*** DATA SHOWN ***
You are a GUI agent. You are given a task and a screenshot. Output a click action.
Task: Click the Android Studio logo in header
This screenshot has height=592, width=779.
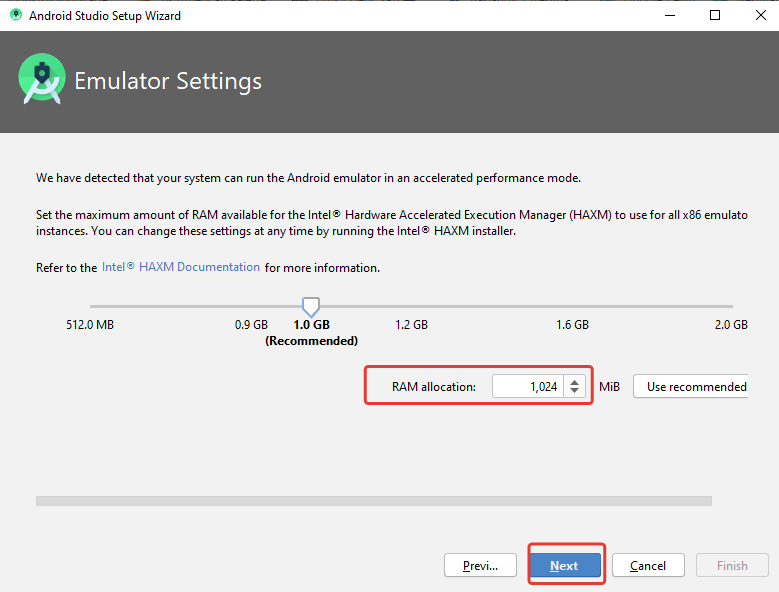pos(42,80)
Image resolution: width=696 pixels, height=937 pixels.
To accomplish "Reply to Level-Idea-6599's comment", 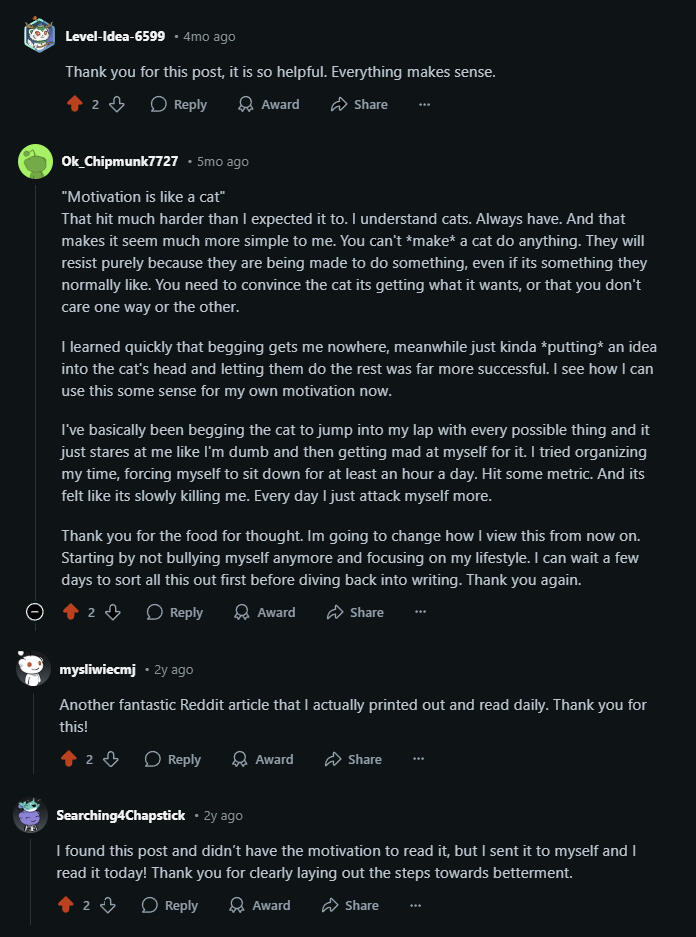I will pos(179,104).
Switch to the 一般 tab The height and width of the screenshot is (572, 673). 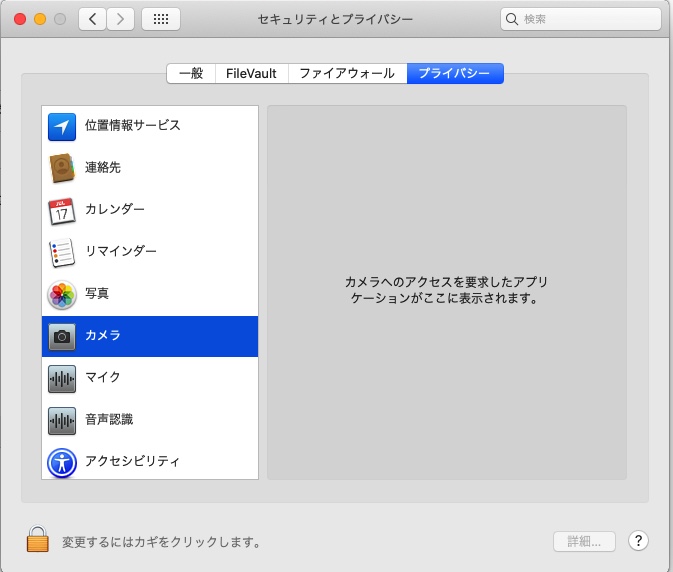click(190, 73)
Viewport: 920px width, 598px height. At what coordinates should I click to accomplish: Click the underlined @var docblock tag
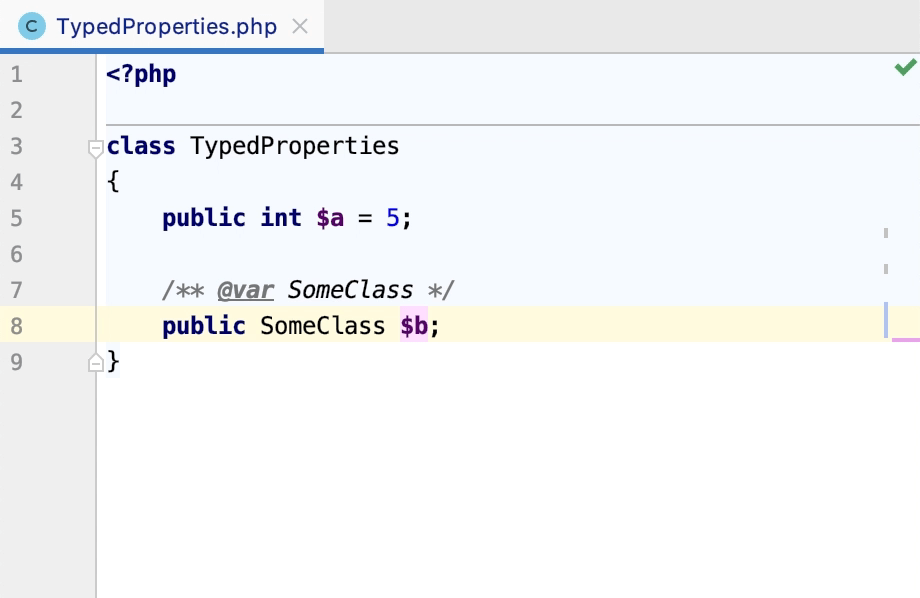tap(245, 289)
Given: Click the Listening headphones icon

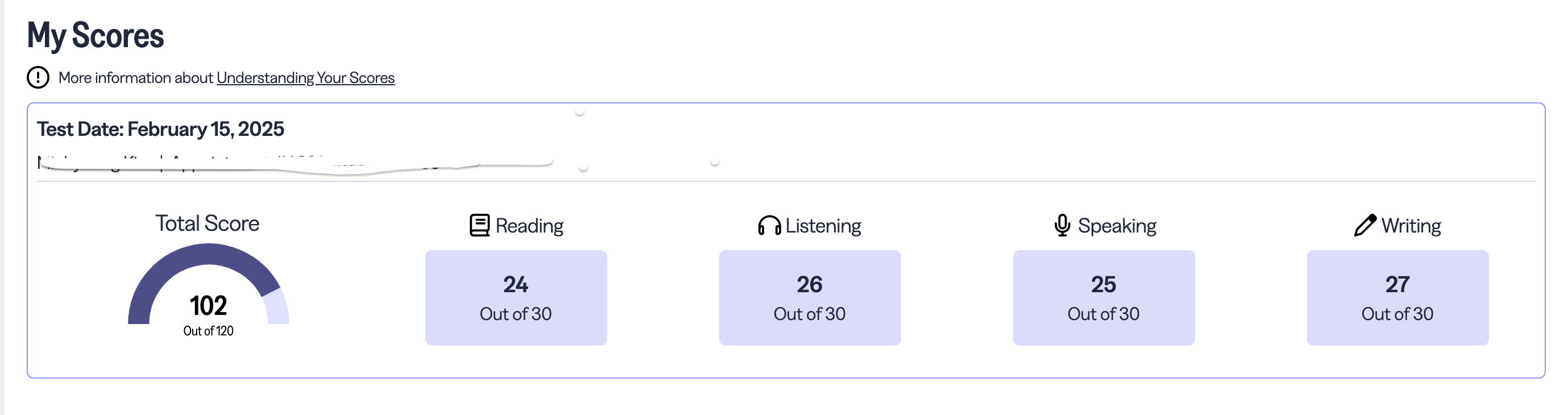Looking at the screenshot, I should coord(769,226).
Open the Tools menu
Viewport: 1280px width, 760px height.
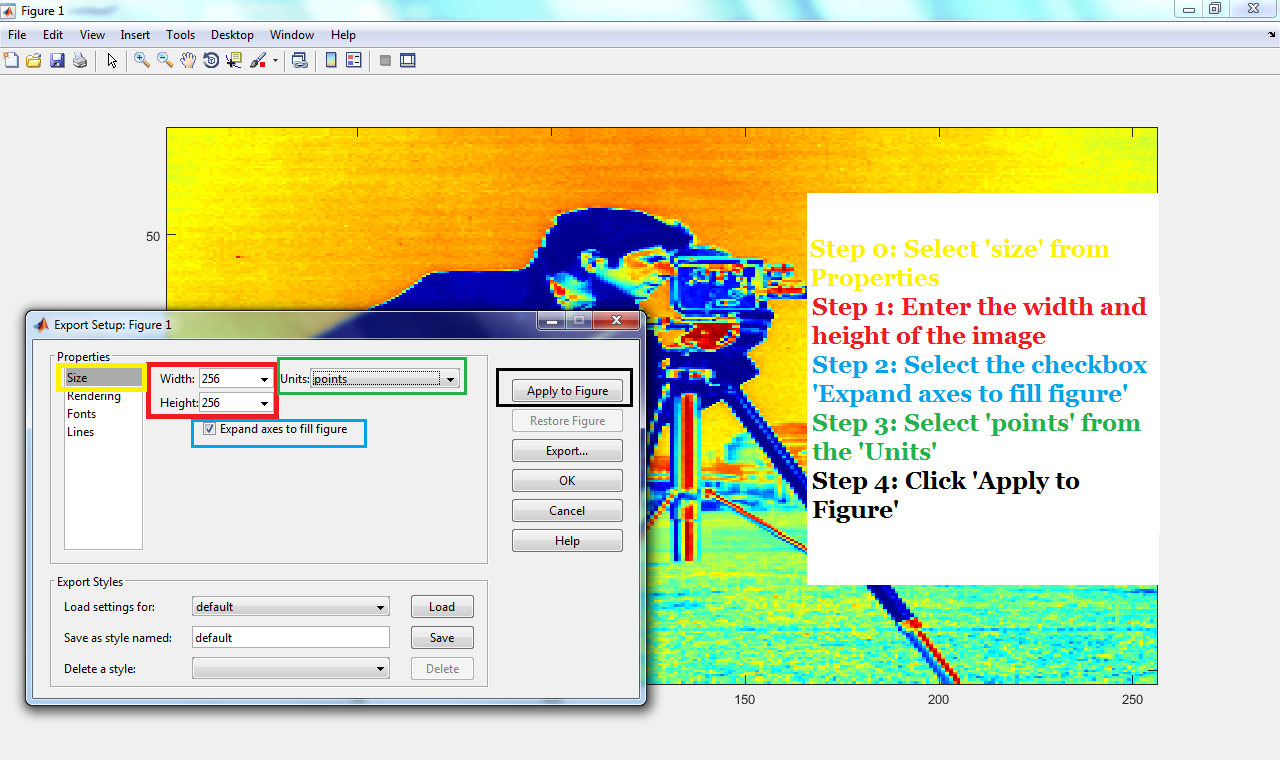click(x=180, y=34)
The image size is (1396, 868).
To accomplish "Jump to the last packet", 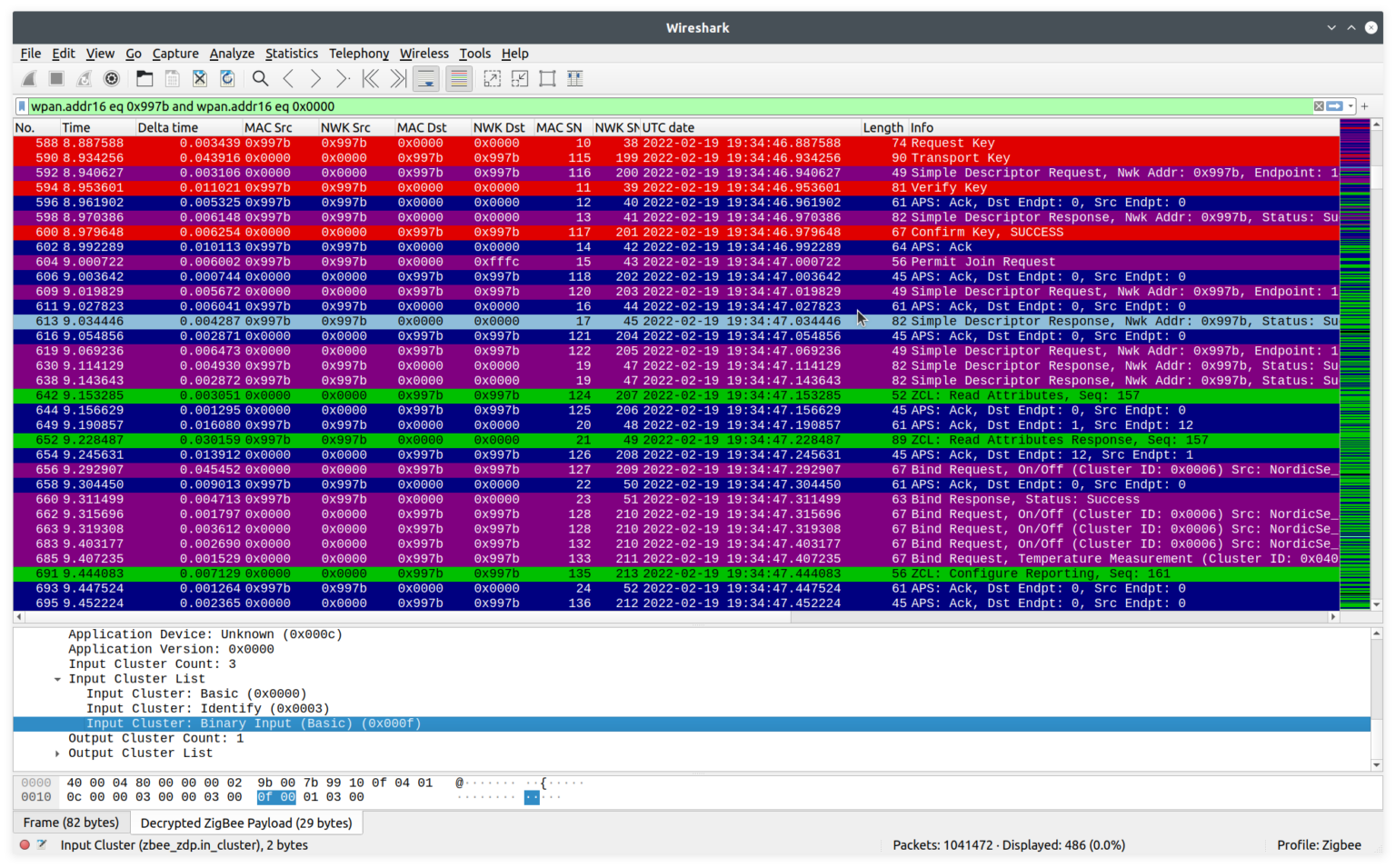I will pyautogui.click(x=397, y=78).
*** End of DATA SHOWN ***
Using the records above, repeat exactly the run of lines that starts with the line with "Viewport: 920px width, 598px" and goes on through the line with "The image size is (1396, 868)."; omit each picture.

**WORKED SOLUTION:**
Viewport: 920px width, 598px height. At what coordinates should I click to accomplish: Click the underlined @var docblock tag
tap(245, 289)
Given: Click the Listening headphones icon

Looking at the screenshot, I should coord(769,226).
Open the Tools menu
Viewport: 1280px width, 760px height.
click(x=180, y=34)
The image size is (1396, 868).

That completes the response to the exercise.